Legal Group

The Legal Group is composed by the following members: 

Beth Stephens - Center for Constitutional Rights.

Carlos López - International Commission of Jurists (ICJ).

Colin Gonsalvez - Human Rights Law Network

David Bilchitz - University of Johannesburg

Eduardo Bernabé Toledo - Université de Paris 1 Panthèon - Sorbonne 

Marcos Orellana - Center for International Environmental Law (CIEL).

Nicola Jägers - Tilburg University.

Olivier de Schutter - Université Catholique de Luovain.

Robert McCorquodale British Institute of International and Comparative Law

Surya Deva - City University of Hong Kong.

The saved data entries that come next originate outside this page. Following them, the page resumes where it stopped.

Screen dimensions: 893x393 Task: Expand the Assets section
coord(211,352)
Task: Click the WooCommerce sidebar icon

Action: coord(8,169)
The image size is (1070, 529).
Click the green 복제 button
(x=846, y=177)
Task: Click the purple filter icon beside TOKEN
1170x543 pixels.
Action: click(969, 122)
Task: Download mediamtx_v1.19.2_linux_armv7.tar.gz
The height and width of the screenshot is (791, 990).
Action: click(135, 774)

William David - Indigenous Rights Centre.

 

Beth Stephens - Center for Constitutional Rights. Professor Stephens has published a variety of articles on the relationship between international and domestic law, focusing on the enforcement of international human rights norms through domestic courts. From 1990-1995, she was in charge of the international human rights docket at the Center for Constitutional Rights in New York, where she litigated a series of cases addressing human rights violations in countries around the world, including Bosnia, Guatemala, Haiti, East Timor and Ethiopia. As a cooperating attorney with the Center for Constitutional Rights and a former member of the Board of Directors of the Center for Justice and Accountability, Prof. Stephens continues to litigate human rights cases, including cases filed against U.S.-based corporations alleging responsibility for human rights violations committed in the course of their activities abroad.  Professor Stephens graduated magna cum laude from Harvard University, received her J.D. degree from the law school of the University of California at Berkeley, and clerked for Chief Justice Rose Bird of the California Supreme Court. She spent six years studying the changing the legal system in Nicaragua in the 1980s.

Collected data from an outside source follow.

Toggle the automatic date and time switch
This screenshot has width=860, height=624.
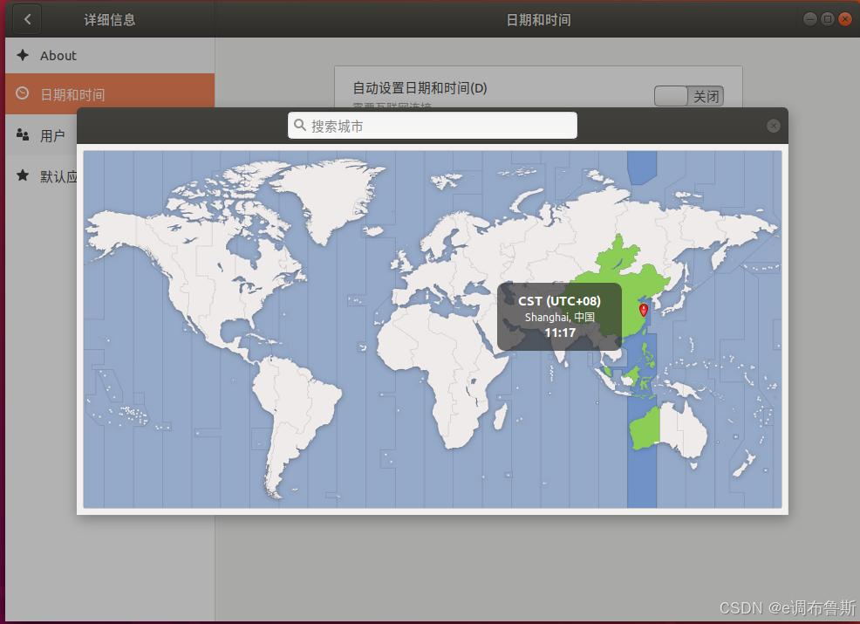(688, 96)
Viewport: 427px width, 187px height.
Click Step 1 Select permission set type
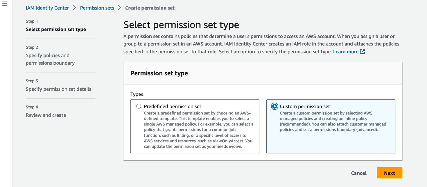(x=56, y=29)
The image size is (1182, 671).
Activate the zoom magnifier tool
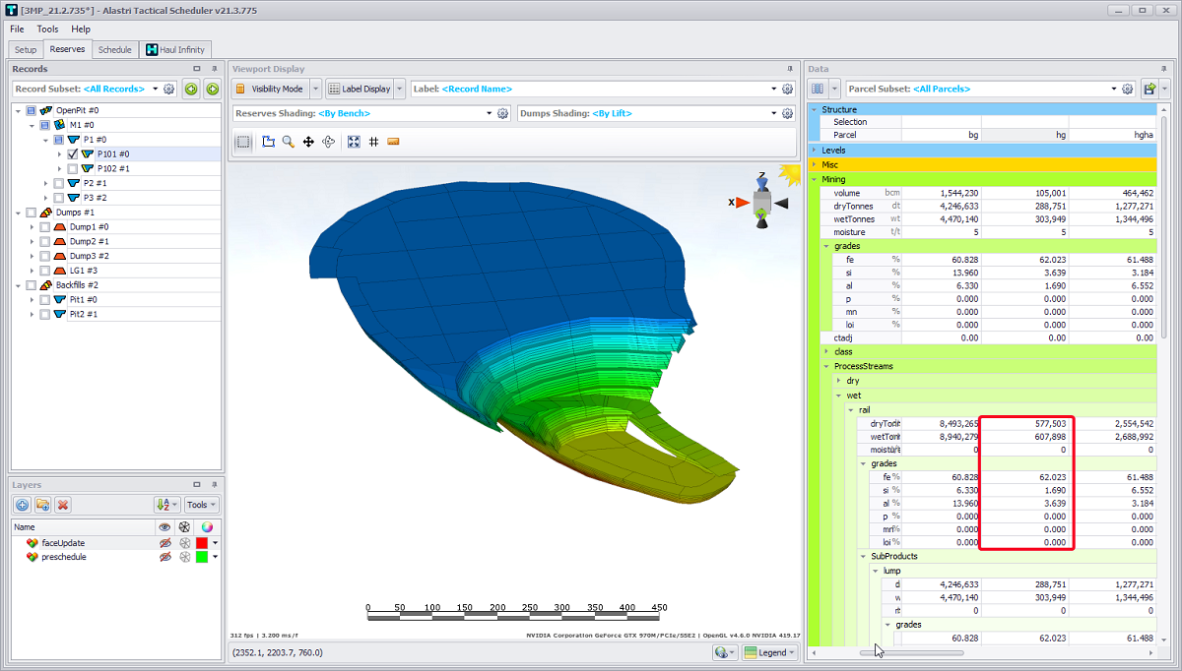pos(288,142)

Carlos López - International Commission of Jurists (ICJ). Carlos joined the ICJ in January 2008 to lead the programme on Business and Human Rights. Carlos worked at the Office of the High Commissioner for Human Rights for six years in various capacities and posts, including the Rule of Law and Democracy, Economic and social rights and the right to development. Before, he worked for the ICJ (1998-1999), the Graduate Institute of International Studies in Geneva (2000) and for several international human rights organizations as well as national human rights NGOs in his country, Peru. He holds a PhD and Masters in public international law (Graduate Institute of International Studies-Geneva University) and a Diploma on sociology studies. He obtained his law degree at the Catholic University of Peru.

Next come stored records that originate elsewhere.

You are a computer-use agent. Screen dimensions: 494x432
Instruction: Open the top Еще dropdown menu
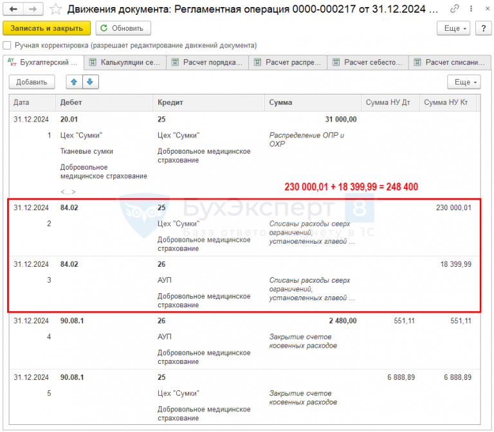point(453,28)
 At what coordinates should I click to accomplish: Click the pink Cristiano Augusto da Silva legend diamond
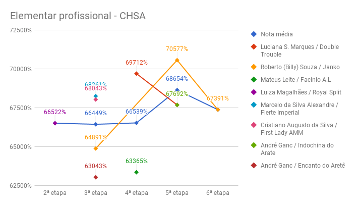(253, 125)
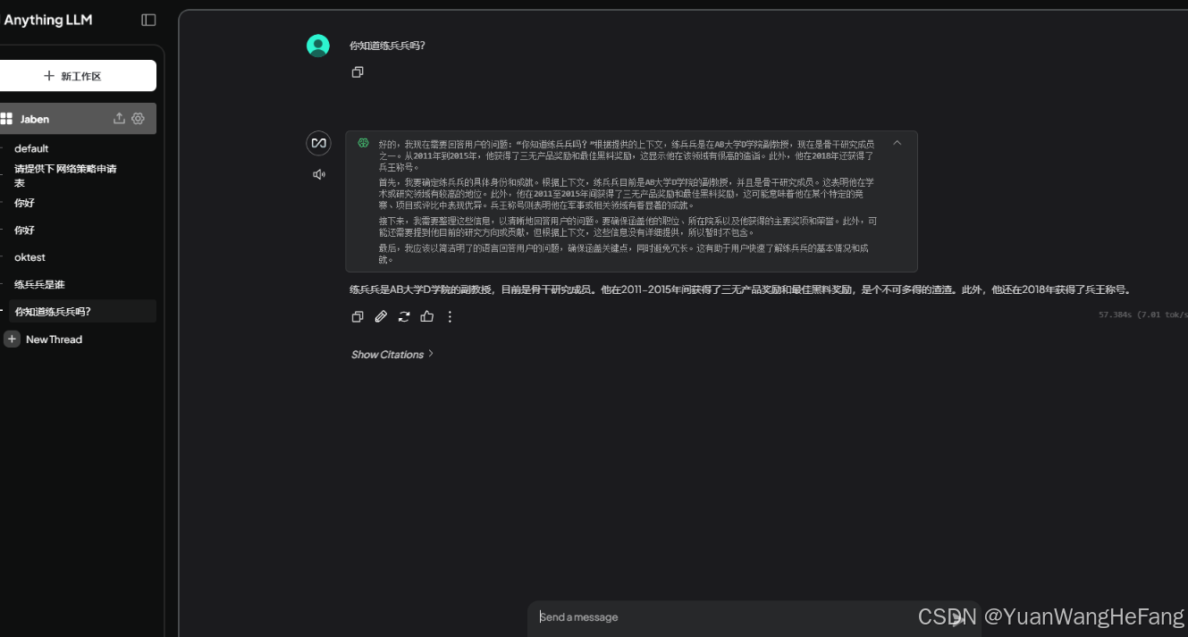The height and width of the screenshot is (637, 1188).
Task: Give a thumbs up to the response
Action: (x=427, y=316)
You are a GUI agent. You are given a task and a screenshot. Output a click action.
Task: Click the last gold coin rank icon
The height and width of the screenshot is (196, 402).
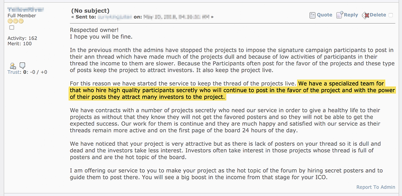click(21, 21)
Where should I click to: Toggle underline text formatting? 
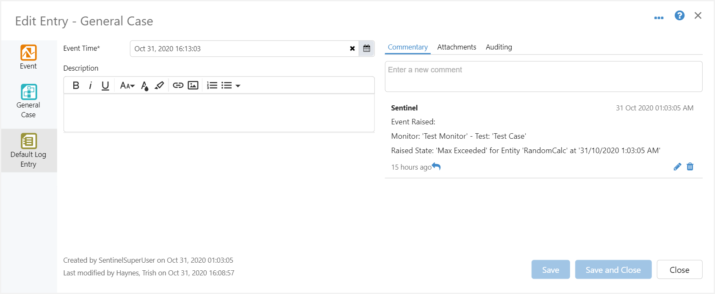105,85
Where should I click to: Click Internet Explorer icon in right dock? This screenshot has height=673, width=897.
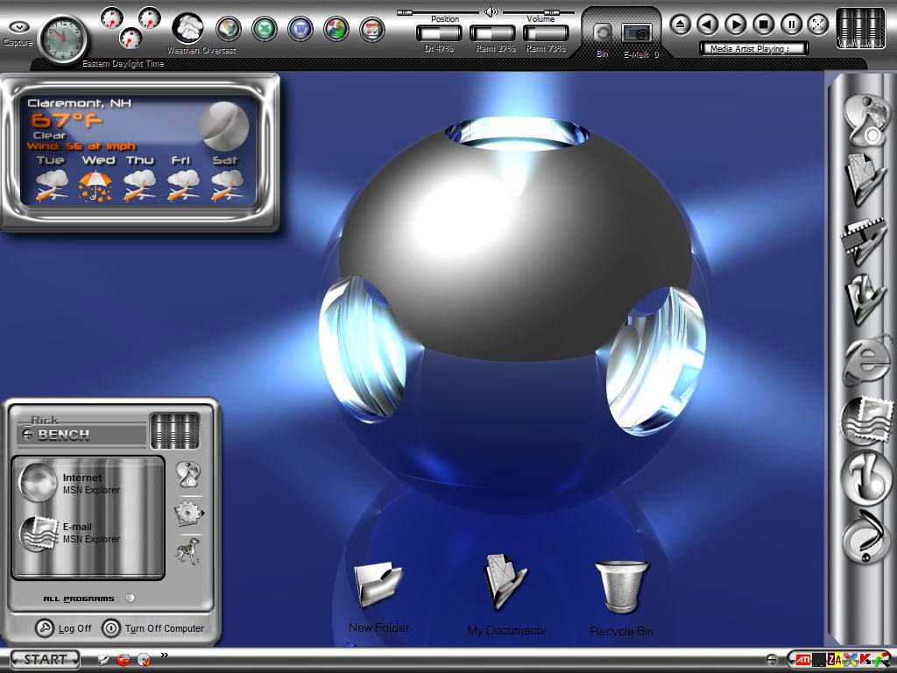tap(867, 362)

Colin Gonsalvez - Human Rights Law Network. Colin Gonsalves is the Founder of Human Rights Law Network (HRLN), India’s leading public interest law group. A graduate of the Indian Institute of Technology, Bombay, Mr. Gonsalves started his professional life as a civil engineer but was drawn into the field of law through his work with the unions in Bombay.  He commenced formal legal study in 1979 and litigated his first case, while still in law school, on behalf of 5,000 workers locked out of their jobs. Upon attaining his law degree in 1983, Mr. Gonsalves co-founded the Human Rights Law Network (HRLN) and developed it into a national organization that brought together over 200 lawyers and paralegals operating out of 28 offices spread throughout India.  Mr. Gonsalves transitioned his practice from the Labour Courts to the Bombay High Court in 1984 and was designated as Senior Advocate, before moving onto the Supreme Court of India in 2001.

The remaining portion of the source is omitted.